EXERCISES =
1. Answer these questions using the article on Caribbean food and agriculture.
(a) Who delivered Qu Dongyu's speech to the CELAC summit?
(b) How many countries make up CELAC?
(c) Which country presided over CELAC this year?
2. Write out the passage of the article on Caribbean food and agriculture, starting with "Its role is" and going on through "trade and exports.".

TEXT BLOCK =
○ ○ ○ ○

Caribbean can be at the forefront of global food and agriculture

Editorial Staff

Editorial Staff

Director-General of the Food and Agriculture Organization Qu Dongyu

Antigua and Barbuda and other Latin America and Caribbean countries have been told that they can be at the forefront of global food and agriculture, provided they first tackle hunger and inequality

Director-General of the Food and Agriculture Organization Qu Dongyu pointed to priority areas for action to heads of state and government at the just concluded regional CELAC forum

“Latin America and the Caribbean can and must step up to address increasing hunger and inequality rates in the region, a role that would move them to the forefront of global food and agriculture,” he said.

He said multilateral institutions need to be innovative to respond to current unprecedented and overlapping crises…who will sign several letters of intent to pursue projects in the region during the meeting.

Qu’s speech to the 7th Summit of Heads of State and Government of the Community of Latin America and Caribbean States (CELAC), presided over this year by Argentina, was delivered by FAO Chief Economist Maximo Torero.

And President Alberto Fernández of Argentina in his opening remarks said “we live in the most unequal continent in the world and once and for all we must undertake a process leading to equality,” said. “It is much easier to achieve such results working together.”

CELAC is an intergovernmental mechanism for dialogue and political agreement designed to support regional integration programs and comprised of 33 countries that are home to around 600 million people.

Its role is important today as recent years have seen a weakening of collective efforts towards regional and global integration.

“Qu pointed to key priority areas that integration through CELAC would facilitate, highlighting the need to expand food supply in the Caribbean, where healthy diets are expensive, investing in water infrastructure and food production initiatives in Central America, where droughts and outmigration are persistent trends, improving food exchange between countries in the Andean region, and fostering a large regional programme of infrastructure for production, storage and transportation of food to facilitate intra-regional trade and exports.
The Director-General said while prioritizing protection of national economies is natural, it is important to note “we are all together on this small planet and the measures taken in one country affect all the other countries,”

He also talked about the worldwide experience of the COVID-19 pandemic as an example of the value and importance of international collaboration.

○ ○ ○ ○

LISTED RECORDS =
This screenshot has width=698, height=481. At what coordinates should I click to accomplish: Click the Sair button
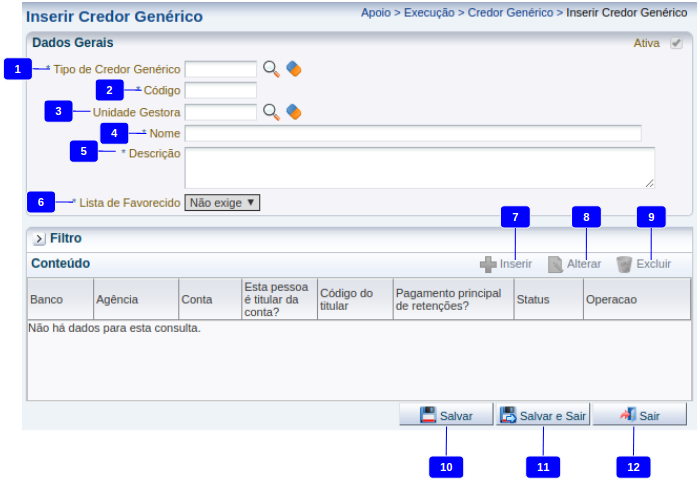click(x=640, y=415)
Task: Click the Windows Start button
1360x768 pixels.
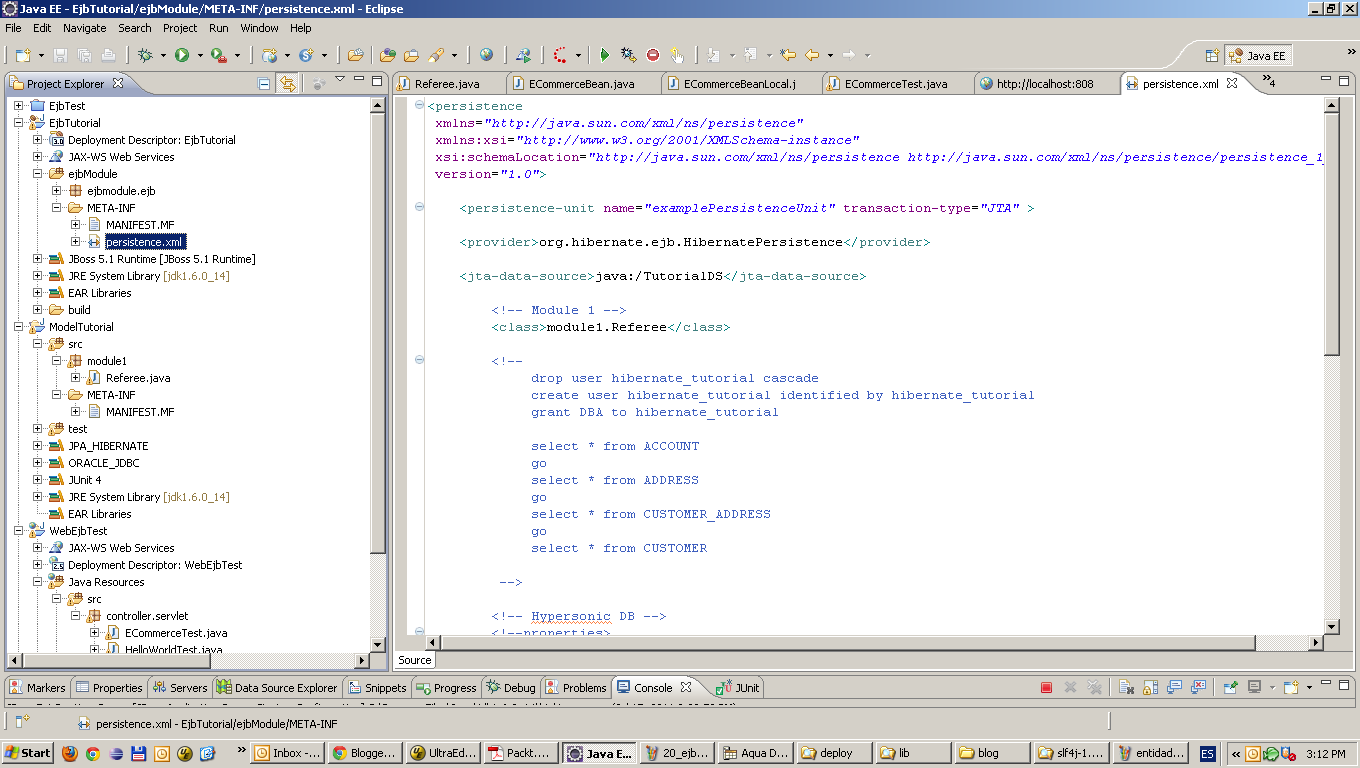Action: pyautogui.click(x=25, y=753)
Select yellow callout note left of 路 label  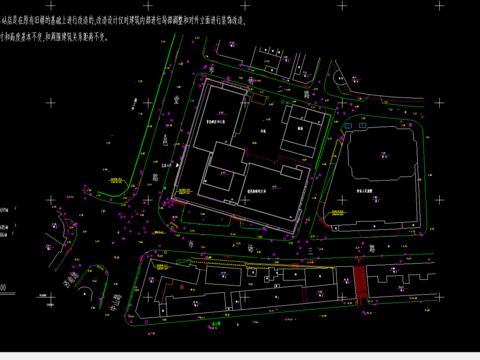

○ ○ ○ ○

RESULTS IN ORDER =
1.
(a) FAO Chief Economist Maximo Torero
(b) 33
(c) Argentina

2.
Its role is important today as recent years have seen a weakening of collective efforts towards regional and global integration.

“Qu pointed to key priority areas that integration through CELAC would facilitate, highlighting the need to expand food supply in the Caribbean, where healthy diets are expensive, investing in water infrastructure and food production initiatives in Central America, where droughts and outmigration are persistent trends, improving food exchange between countries in the Andean region, and fostering a large regional programme of infrastructure for production, storage and transportation of food to facilitate intra-regional trade and exports.